Akbari was born in Iran. He received his Ph.D. in Nuclear Engineering at the University of California, Berkeley, in 1979. He became a U.S. citizen in 1991. He was a senior scientist and the leader of the Heat Island Group at Environmental Energy Technologies Division of Lawrence Berkeley National Laboratory at the University of California, Berkeley, from 1983 to 2009. In 1985, he founded the Urban Heat Island group, where he worked in the areas of heat-island quantification and mitigation. In 2009, he joined Concordia University, Canada, where he founded a laboratory to measure solar spectral reflectance and thermal emittance of common construction materials.

Research

Akbari conducted research on the potential for cool roofing and paving materials to reduce the urban heat island effect.
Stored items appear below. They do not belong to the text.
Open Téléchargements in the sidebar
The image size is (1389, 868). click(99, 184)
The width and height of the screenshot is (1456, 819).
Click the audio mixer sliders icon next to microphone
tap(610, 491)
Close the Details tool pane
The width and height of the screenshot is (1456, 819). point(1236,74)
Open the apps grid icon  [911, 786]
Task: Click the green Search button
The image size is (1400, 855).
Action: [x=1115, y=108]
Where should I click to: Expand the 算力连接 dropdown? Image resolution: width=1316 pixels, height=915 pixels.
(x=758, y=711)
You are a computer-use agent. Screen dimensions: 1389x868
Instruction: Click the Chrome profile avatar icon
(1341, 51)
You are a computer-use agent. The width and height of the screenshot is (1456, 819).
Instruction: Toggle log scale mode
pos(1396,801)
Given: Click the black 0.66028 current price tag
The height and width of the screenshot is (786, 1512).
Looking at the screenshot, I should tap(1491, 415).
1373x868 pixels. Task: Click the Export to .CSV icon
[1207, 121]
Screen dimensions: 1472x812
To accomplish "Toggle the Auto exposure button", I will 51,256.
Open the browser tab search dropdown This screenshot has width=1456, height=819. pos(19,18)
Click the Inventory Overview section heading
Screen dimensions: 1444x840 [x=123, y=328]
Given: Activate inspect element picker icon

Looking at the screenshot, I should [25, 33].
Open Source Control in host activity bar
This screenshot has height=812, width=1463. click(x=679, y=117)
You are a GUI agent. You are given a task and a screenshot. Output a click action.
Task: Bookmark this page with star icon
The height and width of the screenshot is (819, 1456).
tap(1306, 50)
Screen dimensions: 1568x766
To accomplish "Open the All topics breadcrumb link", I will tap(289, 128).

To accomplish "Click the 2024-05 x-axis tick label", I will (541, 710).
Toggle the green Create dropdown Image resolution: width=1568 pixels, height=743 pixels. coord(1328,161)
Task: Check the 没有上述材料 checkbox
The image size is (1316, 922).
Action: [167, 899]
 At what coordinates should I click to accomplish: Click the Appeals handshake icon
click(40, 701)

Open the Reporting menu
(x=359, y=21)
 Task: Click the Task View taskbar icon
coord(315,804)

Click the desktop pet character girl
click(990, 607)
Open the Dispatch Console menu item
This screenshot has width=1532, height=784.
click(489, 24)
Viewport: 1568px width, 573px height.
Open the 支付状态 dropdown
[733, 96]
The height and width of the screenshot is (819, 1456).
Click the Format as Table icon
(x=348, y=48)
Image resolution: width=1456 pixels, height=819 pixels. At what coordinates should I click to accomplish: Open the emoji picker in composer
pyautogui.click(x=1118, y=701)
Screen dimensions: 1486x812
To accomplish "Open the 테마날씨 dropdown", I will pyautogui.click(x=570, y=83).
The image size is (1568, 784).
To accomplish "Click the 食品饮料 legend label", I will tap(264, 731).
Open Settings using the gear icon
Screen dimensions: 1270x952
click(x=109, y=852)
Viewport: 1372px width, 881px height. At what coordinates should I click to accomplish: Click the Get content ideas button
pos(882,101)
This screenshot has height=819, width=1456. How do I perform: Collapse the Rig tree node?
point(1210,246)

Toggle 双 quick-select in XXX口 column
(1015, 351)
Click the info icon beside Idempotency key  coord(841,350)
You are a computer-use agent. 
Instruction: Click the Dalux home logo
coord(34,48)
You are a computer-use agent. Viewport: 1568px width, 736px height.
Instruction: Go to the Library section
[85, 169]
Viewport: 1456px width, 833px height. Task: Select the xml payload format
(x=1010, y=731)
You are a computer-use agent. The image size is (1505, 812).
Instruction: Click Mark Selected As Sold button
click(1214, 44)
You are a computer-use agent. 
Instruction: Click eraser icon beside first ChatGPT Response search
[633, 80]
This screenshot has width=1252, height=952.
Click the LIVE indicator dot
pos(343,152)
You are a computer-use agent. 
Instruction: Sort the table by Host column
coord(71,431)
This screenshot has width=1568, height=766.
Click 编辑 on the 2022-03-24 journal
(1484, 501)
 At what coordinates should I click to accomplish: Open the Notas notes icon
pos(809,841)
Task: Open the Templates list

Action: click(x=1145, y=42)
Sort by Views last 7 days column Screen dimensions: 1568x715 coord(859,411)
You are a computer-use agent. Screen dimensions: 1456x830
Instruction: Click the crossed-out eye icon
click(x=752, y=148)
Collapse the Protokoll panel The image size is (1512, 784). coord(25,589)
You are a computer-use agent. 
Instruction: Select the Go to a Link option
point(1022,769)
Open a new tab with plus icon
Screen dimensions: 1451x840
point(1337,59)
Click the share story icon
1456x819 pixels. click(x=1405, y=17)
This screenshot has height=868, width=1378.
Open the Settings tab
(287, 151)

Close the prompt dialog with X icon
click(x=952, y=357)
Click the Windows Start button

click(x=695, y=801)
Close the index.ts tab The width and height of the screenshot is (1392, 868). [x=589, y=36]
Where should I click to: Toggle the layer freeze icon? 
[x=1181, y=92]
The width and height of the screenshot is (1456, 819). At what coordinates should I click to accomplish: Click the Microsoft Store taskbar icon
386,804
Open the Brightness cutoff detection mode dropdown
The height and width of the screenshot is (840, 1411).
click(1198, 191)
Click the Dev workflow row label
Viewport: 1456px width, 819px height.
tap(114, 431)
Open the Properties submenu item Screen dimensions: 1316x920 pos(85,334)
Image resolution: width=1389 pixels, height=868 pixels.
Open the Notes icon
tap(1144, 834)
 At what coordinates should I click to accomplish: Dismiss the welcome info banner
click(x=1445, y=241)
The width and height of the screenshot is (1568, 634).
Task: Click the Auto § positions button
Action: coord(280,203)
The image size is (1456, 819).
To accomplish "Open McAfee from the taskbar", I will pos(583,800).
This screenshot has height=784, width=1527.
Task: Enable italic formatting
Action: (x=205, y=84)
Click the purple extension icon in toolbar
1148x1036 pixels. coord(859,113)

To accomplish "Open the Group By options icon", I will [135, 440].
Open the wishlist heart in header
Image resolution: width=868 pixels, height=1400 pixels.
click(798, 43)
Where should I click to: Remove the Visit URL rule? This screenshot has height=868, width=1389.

He proposed work in adapting cool roofs as a "prescriptive" requirement for low-slope non-residential buildings in California. In 2003, his proposal was approved by the California Energy Commission; it went into effect later in October 2005. He provided basis and assistance for the development of cool roof standards in Florida, Chicago, Georgia, and Atlanta.
His research has quantified the effect of cool roofs on increasing surface albedo to cool the globe. The city of Osaka, Japan, has recently instituted a $1.7 billion program of cool roofs, green roofs, and urban trees as a result of his research. Akbari's other contributions to the development of several international standards are:
He contributed to the writing of two chapters for the ASHRAE Application Handbook: Building Energy Monitoring and Energy Use and Management. He published a guidebook for urban heat island mitigation. Akbari is one of the founding organizers of the Global Cool Cities Alliance, the Cool Roof Rating Council , and the European Cool Roof Council . In addition to the standards development, Akbari also contributed to the Intergovernmental Panel on Climate Change, which won the 2007 [Nobel Peace Prize].